GIVEN PROBLEM:
Copy the lines verbatim from the start of the data through the line containing "tap(133, 9)", inclusive. Omit the pictures from your copy.

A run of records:
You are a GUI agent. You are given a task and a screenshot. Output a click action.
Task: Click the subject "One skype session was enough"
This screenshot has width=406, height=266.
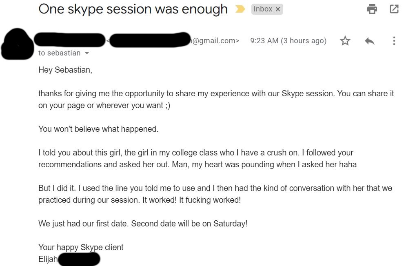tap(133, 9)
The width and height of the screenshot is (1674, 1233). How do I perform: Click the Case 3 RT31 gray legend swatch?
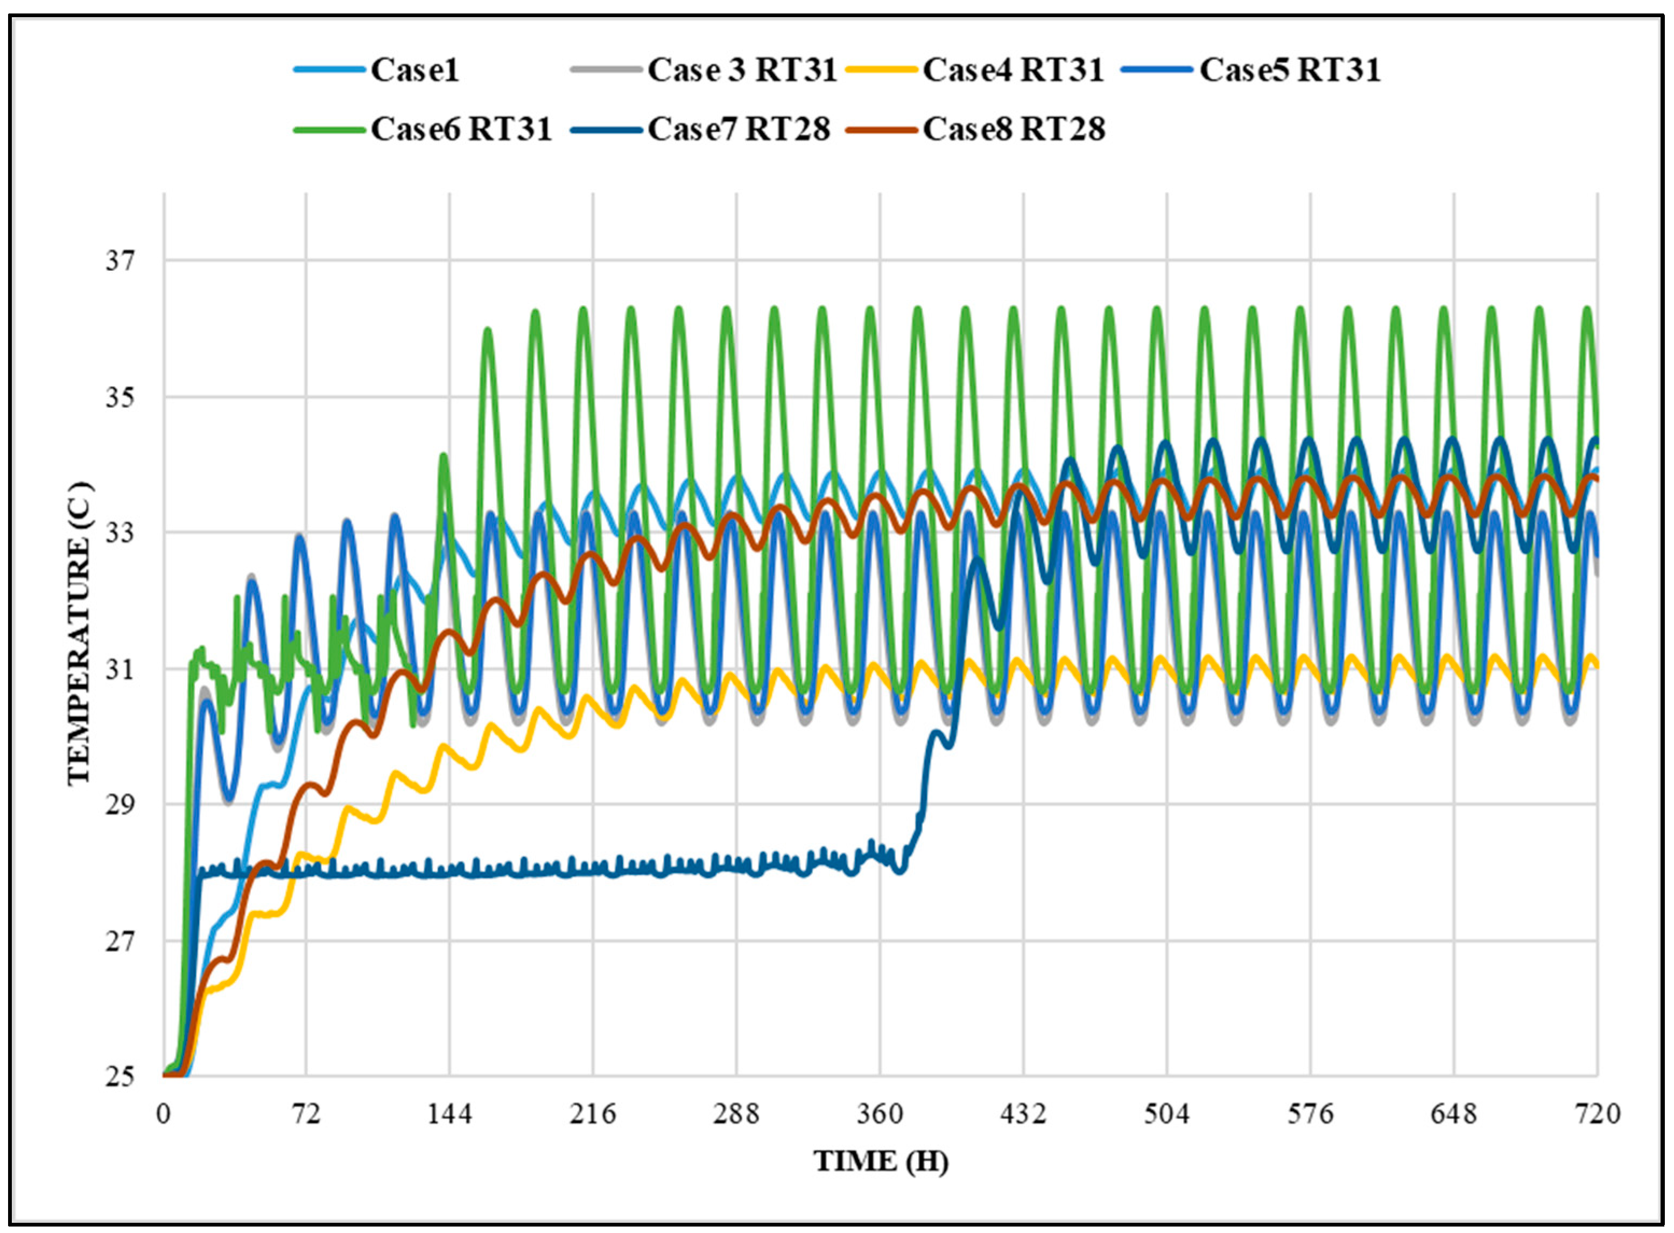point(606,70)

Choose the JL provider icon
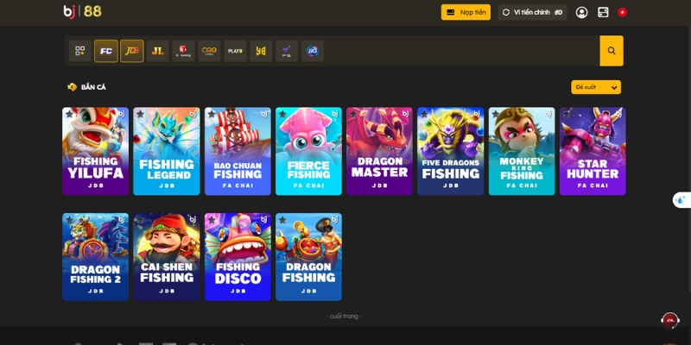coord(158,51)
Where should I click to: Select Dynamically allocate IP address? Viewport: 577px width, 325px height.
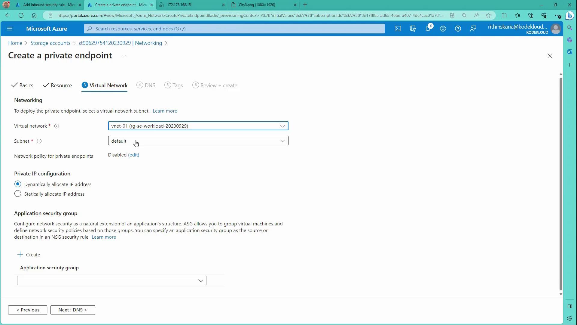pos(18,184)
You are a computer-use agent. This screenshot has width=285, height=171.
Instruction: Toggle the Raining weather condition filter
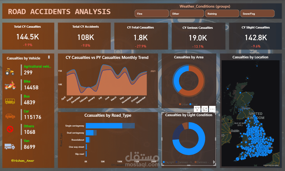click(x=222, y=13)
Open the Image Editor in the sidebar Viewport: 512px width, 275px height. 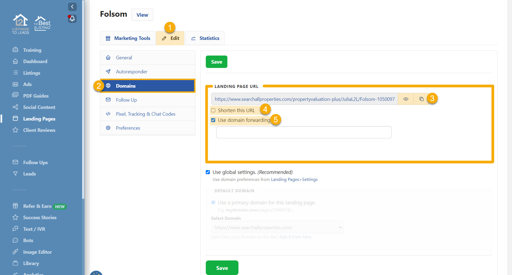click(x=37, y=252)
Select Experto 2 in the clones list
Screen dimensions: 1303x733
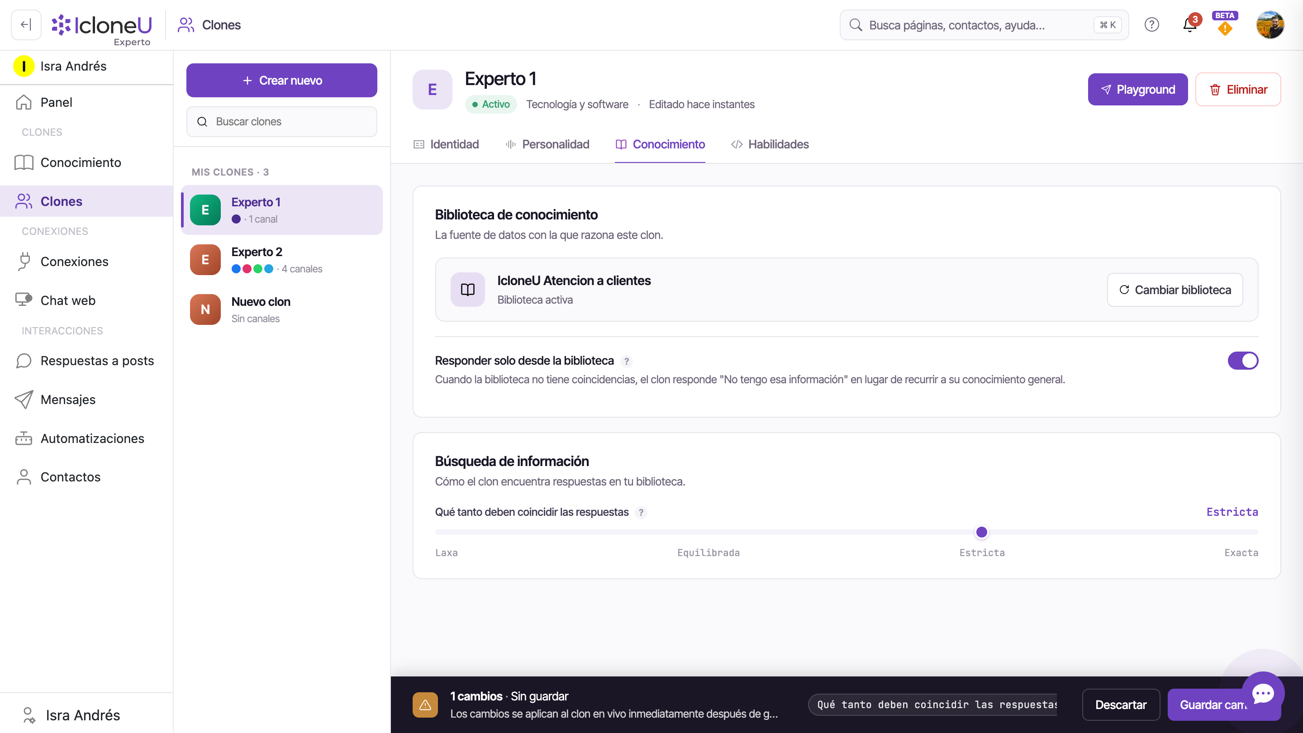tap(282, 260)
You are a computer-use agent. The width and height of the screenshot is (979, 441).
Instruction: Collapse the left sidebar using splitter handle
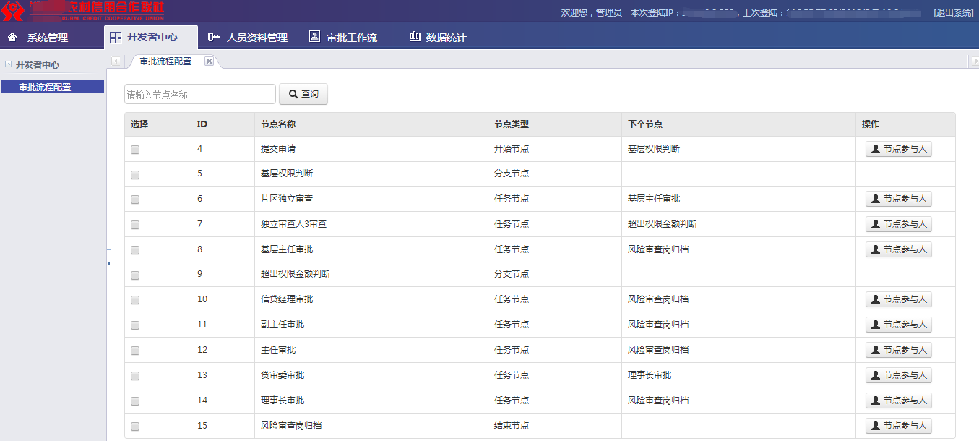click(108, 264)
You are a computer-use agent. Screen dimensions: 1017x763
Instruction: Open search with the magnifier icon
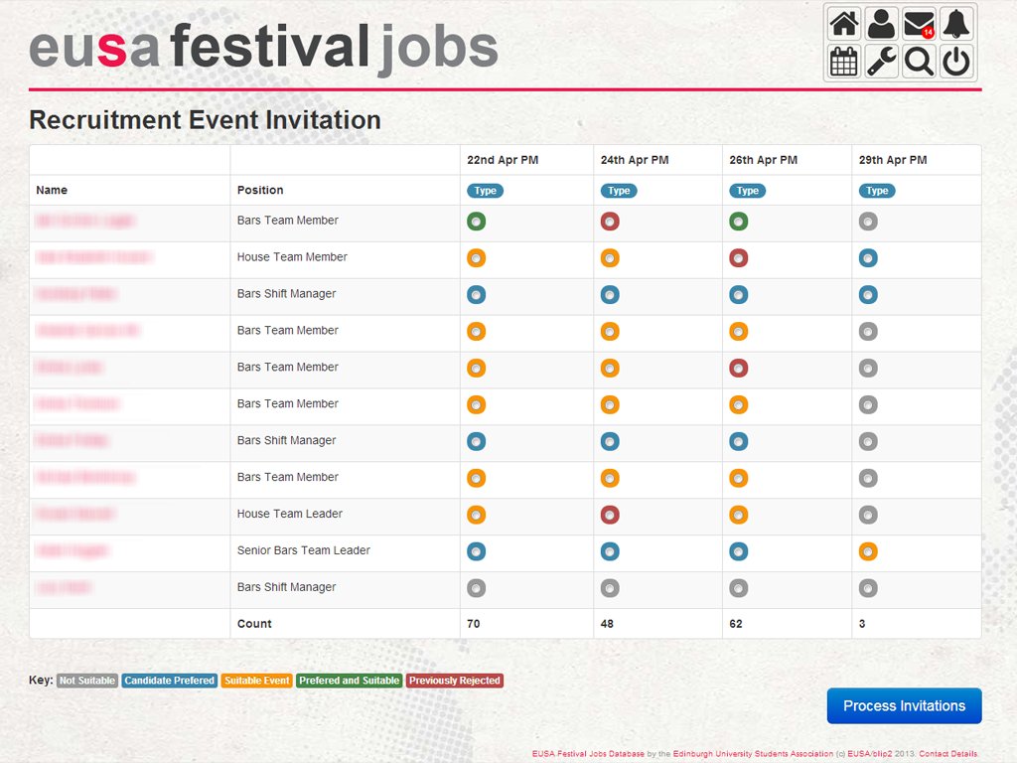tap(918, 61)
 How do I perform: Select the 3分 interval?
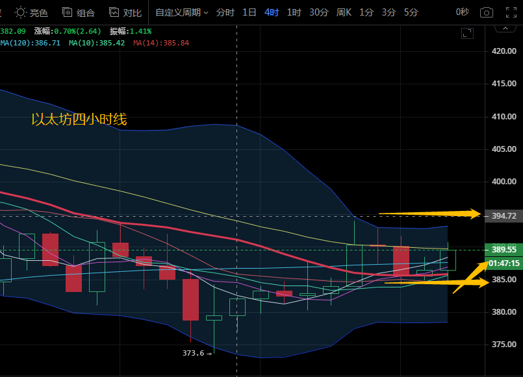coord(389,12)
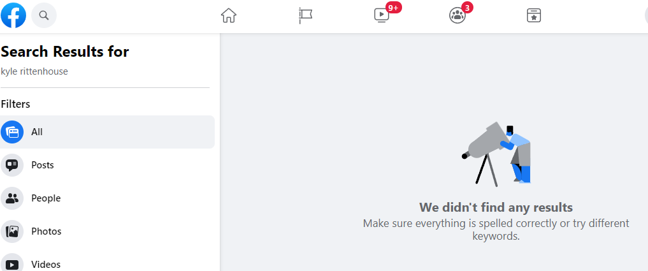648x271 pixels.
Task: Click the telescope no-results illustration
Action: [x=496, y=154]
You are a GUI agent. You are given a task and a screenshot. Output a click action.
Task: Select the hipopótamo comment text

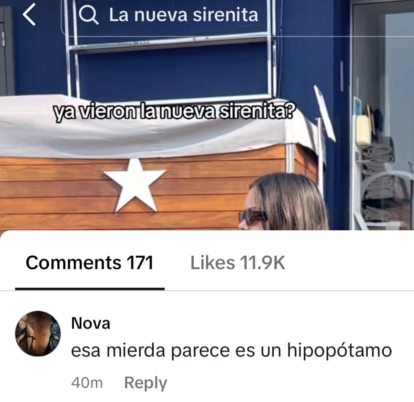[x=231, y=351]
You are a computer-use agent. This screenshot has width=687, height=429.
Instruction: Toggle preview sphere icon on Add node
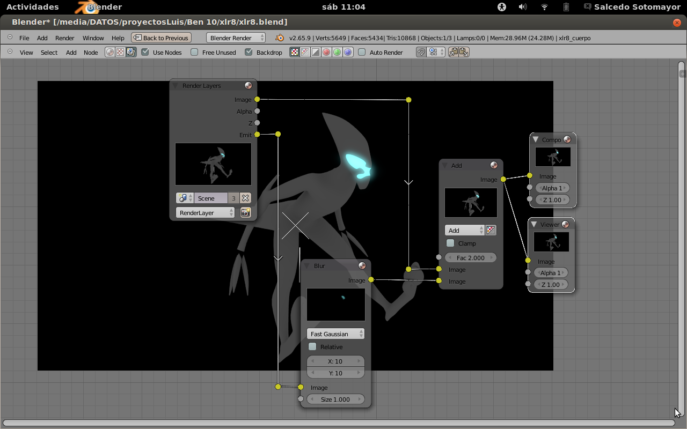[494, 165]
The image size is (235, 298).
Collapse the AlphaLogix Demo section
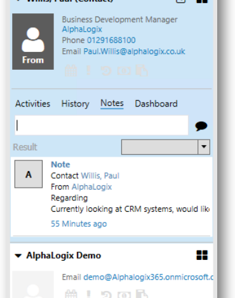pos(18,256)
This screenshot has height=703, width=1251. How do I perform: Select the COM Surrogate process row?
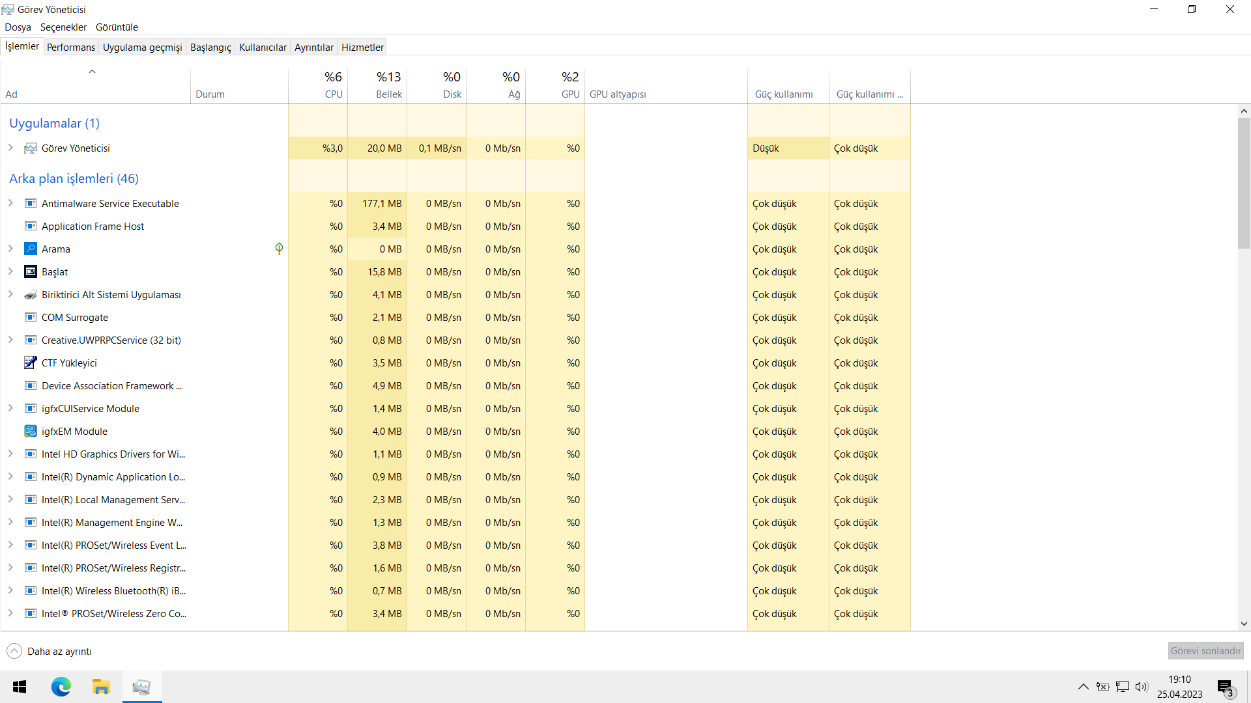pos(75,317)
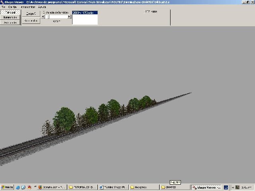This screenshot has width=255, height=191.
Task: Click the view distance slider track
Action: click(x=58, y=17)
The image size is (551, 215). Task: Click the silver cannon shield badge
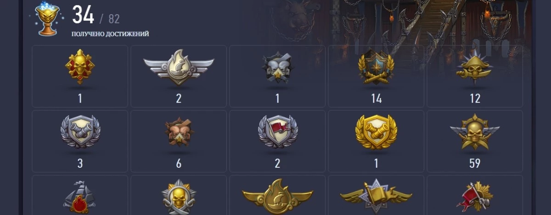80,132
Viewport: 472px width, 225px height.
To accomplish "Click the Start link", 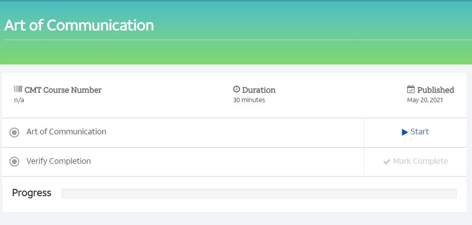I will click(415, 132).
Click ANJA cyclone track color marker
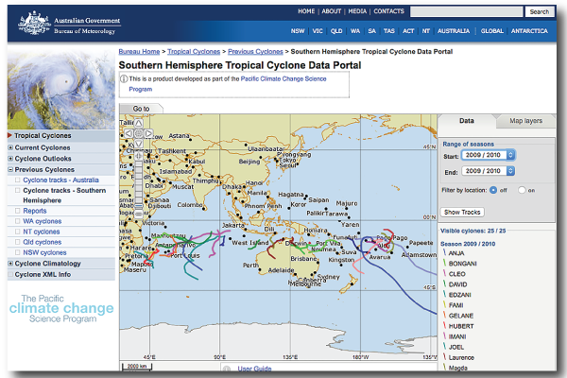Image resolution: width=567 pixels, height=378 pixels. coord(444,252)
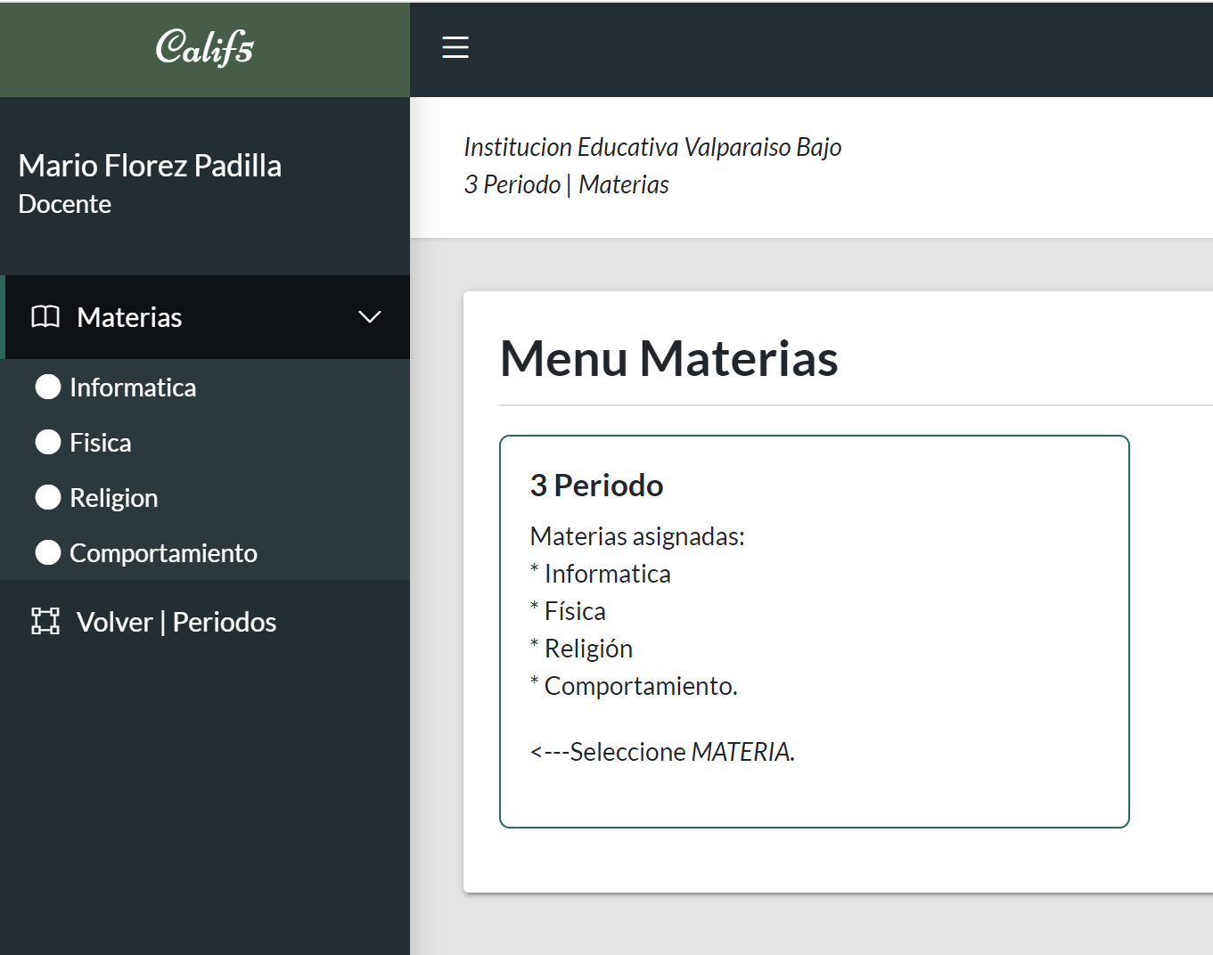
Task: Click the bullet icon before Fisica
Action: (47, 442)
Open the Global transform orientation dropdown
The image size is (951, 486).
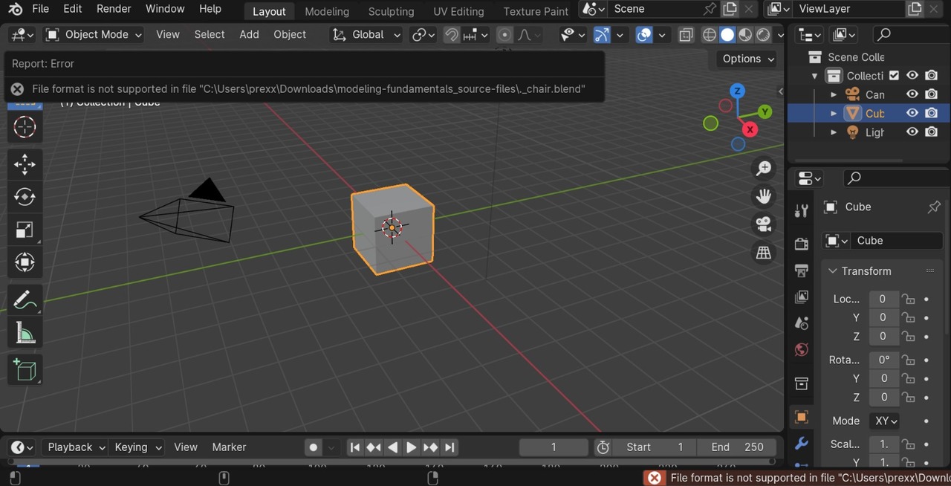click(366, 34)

EXPECTED OUTPUT:
You are a GUI agent. You are given a task and a screenshot. Output a click action.
Task: Click the subject "One skype session was enough"
This screenshot has width=406, height=266.
tap(133, 9)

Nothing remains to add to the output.